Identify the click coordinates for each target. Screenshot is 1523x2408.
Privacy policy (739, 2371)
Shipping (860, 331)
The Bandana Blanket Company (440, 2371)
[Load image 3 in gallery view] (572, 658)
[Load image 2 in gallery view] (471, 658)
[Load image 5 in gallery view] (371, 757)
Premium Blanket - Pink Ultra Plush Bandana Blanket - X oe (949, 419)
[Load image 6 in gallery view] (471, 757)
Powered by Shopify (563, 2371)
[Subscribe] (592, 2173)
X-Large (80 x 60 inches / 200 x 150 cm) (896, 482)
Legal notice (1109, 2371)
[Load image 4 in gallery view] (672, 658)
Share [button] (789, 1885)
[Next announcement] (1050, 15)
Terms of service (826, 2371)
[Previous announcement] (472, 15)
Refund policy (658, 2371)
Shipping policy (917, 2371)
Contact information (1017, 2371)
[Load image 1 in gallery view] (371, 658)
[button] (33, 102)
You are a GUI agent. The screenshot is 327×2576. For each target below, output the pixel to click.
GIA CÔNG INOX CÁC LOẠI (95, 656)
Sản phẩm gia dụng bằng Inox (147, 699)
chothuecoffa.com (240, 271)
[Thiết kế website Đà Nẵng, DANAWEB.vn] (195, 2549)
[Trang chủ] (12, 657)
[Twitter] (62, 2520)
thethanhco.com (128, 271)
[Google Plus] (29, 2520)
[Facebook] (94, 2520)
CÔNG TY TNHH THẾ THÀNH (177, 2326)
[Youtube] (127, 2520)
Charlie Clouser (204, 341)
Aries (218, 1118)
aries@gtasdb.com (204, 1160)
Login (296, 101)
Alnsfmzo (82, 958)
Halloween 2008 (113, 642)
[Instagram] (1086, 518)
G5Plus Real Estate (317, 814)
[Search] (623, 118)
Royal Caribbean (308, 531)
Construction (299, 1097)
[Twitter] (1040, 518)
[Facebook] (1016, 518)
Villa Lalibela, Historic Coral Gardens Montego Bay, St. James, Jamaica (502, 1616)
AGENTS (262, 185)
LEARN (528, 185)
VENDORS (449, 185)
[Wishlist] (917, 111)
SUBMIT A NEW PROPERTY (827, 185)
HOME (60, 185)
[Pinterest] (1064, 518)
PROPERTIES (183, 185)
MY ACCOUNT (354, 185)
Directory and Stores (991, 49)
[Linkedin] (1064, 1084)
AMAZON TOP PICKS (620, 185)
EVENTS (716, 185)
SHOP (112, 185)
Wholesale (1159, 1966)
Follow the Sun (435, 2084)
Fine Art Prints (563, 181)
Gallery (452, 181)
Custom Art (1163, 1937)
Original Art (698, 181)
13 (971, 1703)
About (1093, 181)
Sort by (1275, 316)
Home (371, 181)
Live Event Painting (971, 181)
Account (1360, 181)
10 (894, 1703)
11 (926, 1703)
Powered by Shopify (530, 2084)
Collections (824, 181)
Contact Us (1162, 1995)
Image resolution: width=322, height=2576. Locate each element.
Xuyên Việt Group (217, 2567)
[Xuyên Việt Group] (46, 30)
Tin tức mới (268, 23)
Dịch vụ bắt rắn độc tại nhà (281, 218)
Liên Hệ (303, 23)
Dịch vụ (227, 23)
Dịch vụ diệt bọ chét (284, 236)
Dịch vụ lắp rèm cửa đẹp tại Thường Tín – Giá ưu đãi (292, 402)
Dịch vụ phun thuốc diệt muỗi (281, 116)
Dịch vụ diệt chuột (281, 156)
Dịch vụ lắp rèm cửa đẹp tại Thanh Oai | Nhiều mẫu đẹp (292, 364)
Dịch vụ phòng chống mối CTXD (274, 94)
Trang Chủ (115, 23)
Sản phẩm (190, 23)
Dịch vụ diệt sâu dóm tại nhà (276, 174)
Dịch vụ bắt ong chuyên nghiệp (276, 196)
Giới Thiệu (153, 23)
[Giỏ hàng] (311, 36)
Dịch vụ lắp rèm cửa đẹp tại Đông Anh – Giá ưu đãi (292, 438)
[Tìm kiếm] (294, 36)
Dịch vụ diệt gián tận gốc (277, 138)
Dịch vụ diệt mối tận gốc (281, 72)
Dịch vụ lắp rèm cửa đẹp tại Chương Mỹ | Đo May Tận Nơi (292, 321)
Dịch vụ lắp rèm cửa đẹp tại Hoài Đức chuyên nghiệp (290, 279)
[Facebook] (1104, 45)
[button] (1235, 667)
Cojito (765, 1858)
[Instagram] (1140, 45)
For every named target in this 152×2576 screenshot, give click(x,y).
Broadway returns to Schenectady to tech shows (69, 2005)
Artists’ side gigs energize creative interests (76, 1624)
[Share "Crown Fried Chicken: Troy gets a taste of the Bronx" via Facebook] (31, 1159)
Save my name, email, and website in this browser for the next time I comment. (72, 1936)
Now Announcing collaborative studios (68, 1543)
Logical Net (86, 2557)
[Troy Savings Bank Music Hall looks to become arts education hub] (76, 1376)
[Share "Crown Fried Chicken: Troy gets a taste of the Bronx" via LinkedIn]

## Problem
Using the records above, state how many lines contain "website"; a single number is the whole answer.

## Result
2